Well, Pakistan and the U.S. make those two look like Abelard and Heloise. Consider the following facts:
1. Aid from the U.S., and other financial institutions such as the IMF at the behest of the U.S., have helped keep Pakistan's economy afloat at a time of great peril. To that end, the U.S. is promising seven and a half billion more dollars, and yet the reaction to that promised aid -- wrapped up in a maelstrom of nationalistic, ill-founded and uninformed outrage -- would suggest that the U.S. is stealing that amount of money from Pakistan's coffers, or worse.
2. Pakistan has paid enormous costs, both in treasure as well as in blood, in taking on militant outfits on its soil. And yet the near-constant refrain of "do more" from the U.S. continues unabated. Most recently, the visiting Secretary of State Hillary Clinton said that she disbelieved that the government was doing all it could to eradicate the presence of al-Qaeda from Pakistani soil. "Al Qaeda has had safe haven in Pakistan since 2002. I find it hard to believe that nobody in your government knows where they are and couldn’t get them if they really wanted to." Such statements, especially two days after one of the most horrific terrorist attacks in Pakistan's history, smack of insensitivity from someone who is supposed to be the highest diplomat of her country.
3. On the one issue where both governments seem to agree -- that of drone attacks -- the Pakistani populace is angry, both at the civilian toll exacted in the attacks as well as the the perceived incursions on Pakistan's sovereignty the attacks represent. Depending on which poll you trust, between 75 and 90 percent of Pakistanis oppose the use of drones in the tribal areas. This anger was manifested in townhall-style meetings Secretary Clinton held with Pakistani students and professionals on her visit. The strange thing about this anger is that the Pakistani government has, in effect, signed off on the use of drones, and so the logical place for the populace to direct their ire is toward the leaders they democratically elected, not the foreign country those democratically elected leaders have found an agreement with. But that is clearly not the case.
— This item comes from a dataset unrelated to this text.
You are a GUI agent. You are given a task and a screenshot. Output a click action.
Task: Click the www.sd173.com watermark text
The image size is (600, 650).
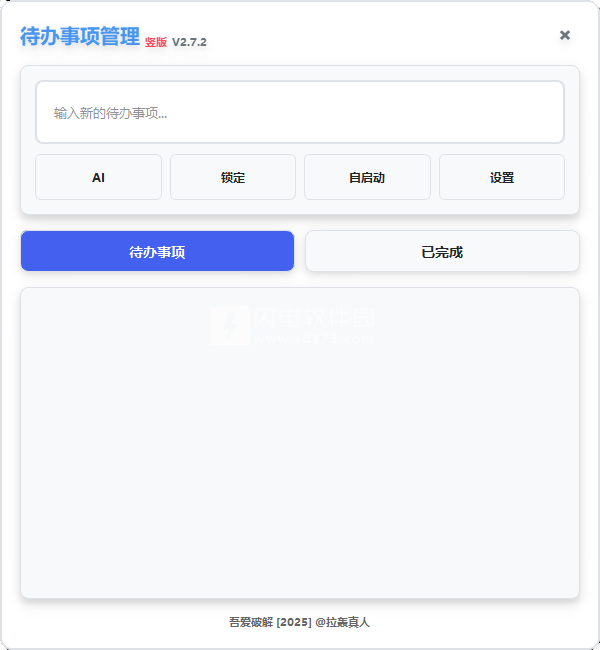pyautogui.click(x=313, y=339)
I don't have any broad policy-specific recommendations here. I just wanted to highlight what I consider to be an extremely strange state of affairs. With the abnormally high levels of distrust present in this relationship, it has to be the most bizarre alliance I have ever come across in international politics. Secretary Clinton's visit has brought this vision into sharp focus; it is unclear, from this vantage point, what exactly the three-day tour accomplished, or was meant to accomplish.
It also begs a broader strategic question: if the U.S. and Pakistan cannot cooperate or see eye-to-eye when their security interests overlap for the most part (the dismantling of militant networks on Pakistani soil), when huge amounts of aid are transferred, when diplomats from both countries try to sweet-talk the other to considerable lengths (for every Holbrooke or Clinton reference to seekh kababs, there is a Husain Haqqani or Shah Mahmood Qureshi reference to a "long-term partnership"), is there any hope for this relationship?
Don't shake your head; it was a rhetorical question.